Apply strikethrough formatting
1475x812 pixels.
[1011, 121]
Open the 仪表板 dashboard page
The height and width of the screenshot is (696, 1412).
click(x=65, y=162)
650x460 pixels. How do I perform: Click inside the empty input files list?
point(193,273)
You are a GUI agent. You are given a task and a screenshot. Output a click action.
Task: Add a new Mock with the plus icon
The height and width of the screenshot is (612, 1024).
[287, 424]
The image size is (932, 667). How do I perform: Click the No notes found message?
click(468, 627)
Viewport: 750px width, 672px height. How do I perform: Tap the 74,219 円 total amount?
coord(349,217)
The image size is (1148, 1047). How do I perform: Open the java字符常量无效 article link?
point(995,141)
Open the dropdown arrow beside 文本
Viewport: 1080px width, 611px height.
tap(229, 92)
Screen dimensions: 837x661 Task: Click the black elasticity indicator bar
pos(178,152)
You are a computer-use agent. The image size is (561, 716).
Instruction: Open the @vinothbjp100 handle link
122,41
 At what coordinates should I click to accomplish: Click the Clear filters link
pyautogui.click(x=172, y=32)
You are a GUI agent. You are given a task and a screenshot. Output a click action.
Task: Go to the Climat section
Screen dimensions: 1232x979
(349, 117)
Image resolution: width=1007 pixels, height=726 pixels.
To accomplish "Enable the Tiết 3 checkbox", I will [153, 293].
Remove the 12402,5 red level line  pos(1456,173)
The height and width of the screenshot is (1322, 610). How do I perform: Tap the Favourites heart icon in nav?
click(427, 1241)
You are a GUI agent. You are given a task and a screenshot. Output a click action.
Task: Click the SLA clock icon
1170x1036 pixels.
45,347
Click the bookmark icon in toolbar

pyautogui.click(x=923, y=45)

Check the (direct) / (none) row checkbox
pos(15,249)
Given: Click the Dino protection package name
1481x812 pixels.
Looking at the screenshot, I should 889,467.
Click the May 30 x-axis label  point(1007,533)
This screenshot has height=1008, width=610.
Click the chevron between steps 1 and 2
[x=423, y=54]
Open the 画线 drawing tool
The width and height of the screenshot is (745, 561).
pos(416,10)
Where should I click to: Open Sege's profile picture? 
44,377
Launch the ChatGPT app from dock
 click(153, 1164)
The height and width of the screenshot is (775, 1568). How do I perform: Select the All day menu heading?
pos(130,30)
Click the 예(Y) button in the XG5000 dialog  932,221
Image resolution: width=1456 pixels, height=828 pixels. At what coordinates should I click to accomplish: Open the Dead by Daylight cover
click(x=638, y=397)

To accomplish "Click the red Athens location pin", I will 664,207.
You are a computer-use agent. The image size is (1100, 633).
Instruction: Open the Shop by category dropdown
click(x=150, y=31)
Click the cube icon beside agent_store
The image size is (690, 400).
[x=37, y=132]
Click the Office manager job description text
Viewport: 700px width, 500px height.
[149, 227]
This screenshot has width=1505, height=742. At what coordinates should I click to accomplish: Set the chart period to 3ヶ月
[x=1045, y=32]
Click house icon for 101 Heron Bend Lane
========================================
--- Instructions to follow ---
Extract every line in the entries above that contains the string "resolution", matching case exactly.

--- Exercise response ---
Image resolution: width=1007 pixels, height=726 pixels.
Image resolution: width=1456 pixels, height=828 pixels. At what coordinates should I click to accomplish: Open the Dead by Daylight cover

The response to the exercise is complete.